28 de diciembre, 2021
Por: Simón García
La navidad solía ser un encantamiento. A pesar de vivir en un país con dos estaciones climáticas, algún halo ancestral irrumpía, bajo un extraño anhelo por la nieve. Entonces amanecía con frío y había alegría, canciones y abrazos.
Diciembre eran vacaciones y sus dulces, comidas y bebidas típicas. Días de estrenos y para soñar con el regalo que, al despertar, traería el niño Jesús. Diciembre fue siempre el mes más casero, fiesta de hogar y de celebración con los amigos. Luminosos nacimientos y sorpresas.
Al menos dos de ellas ligadas con la tradición popular cristiana. La proyección de Dios revelada como nacimiento y la no menos extraordinaria aparición de unos magos que eran reyes. Jesús niño, encarna, con el prodigio de la primera vez, la unión de lo divino en lo humano. Mientras que en la taparita de los tres reyes, laten dos imágenes de poder. Una, que el rey antecede al mago. La otra, que el poder terrenal rinde culto al poder espiritual.
Según Voltaire, en la entrada que dedica a la palabra navidad en su Diccionario Filosófico, Jesús nació nueve meses después de haber sido concebido el 24 de marzo, durante el reinado de Augusto. Un nacimiento ampliamente asociado a una espera.
Y esa, como toda otra buena espera, contiene una esperanza. Dice el Breve Diccionario Etimológico de Gómez de Silva que espera es: “….permanecer en un lugar hasta que ocurra algo que se prevé.” Vista así, la esperanza es un optimismo basado en una probabilidad.
Desde un punto de vista más activo, la navidad debería volver a ser el momento para la formulación de nuevos planes. Pero esta vez, viendo al país desde la pandemia y desde su crisis terminal, se impone la percepción realista del abismo que existe entre el país realmente existente y el que deseamos todos.
Es hora de admitir que estamos pasando a la historia como la primera generación que va a legar a los venezolanos por venir, un país peor al que recibimos. Y no basta con entristecerse, lamentarse o voltear hacia un eso no es conmigo.

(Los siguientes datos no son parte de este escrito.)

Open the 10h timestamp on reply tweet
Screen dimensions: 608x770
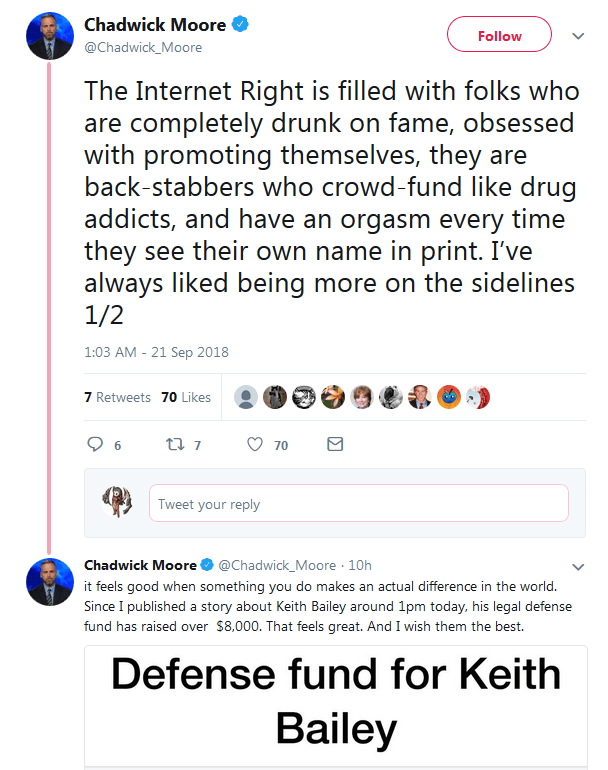[x=360, y=565]

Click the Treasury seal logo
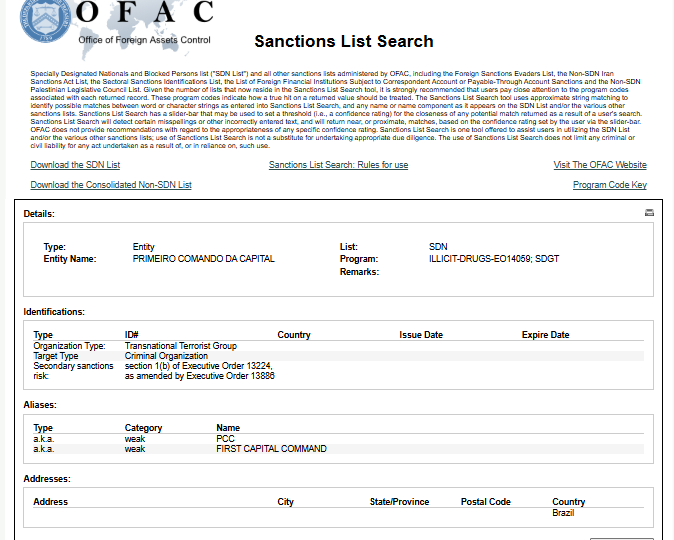pyautogui.click(x=45, y=21)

Hay que actuar para reducir los daños transgeneracionales que estamos causando. Por supuesto que el daño mayor lo ocasionan los que detentan el poder, si es que eso alivia el estar dentro de la destrucción general de Venezuela.
Sabemos que no es cuestión de asignar culpas, ni de recetarios de autoestima o de repetir discursos políticos invocando salidas inviables. Se protege mejor el interés general, cultivando con excelencia la pequeña parcela, en vez de invocar un abstracto destino superior para esquivar nuestras cotidianas obligaciones cívicas.
Es ocasión para rectificar e innovar. Para volver a aproximar a los venezolanos en base a una propuesta concreta de entendimiento nacional antes que el país normalice su colapso. Dar un primer paso con los que cerca de nosotros piensan diferente.
Las élites opositoras no parecen tener conciencia de la urgencia de este giro. Si no lo dan, hay que ayudar a que nuevos actores entren en escena.
Ese es el motor del optimismo que necesitamos. El del entusiasmo para una verdadera acción de cambio, así sea pequeña. Hay mucha gente con ganas de demostrar, cívicamente, que la esperanza viable no es un aguinaldo.
Mientras tanto, los espero en el 2022. ¡Salud y felicidades!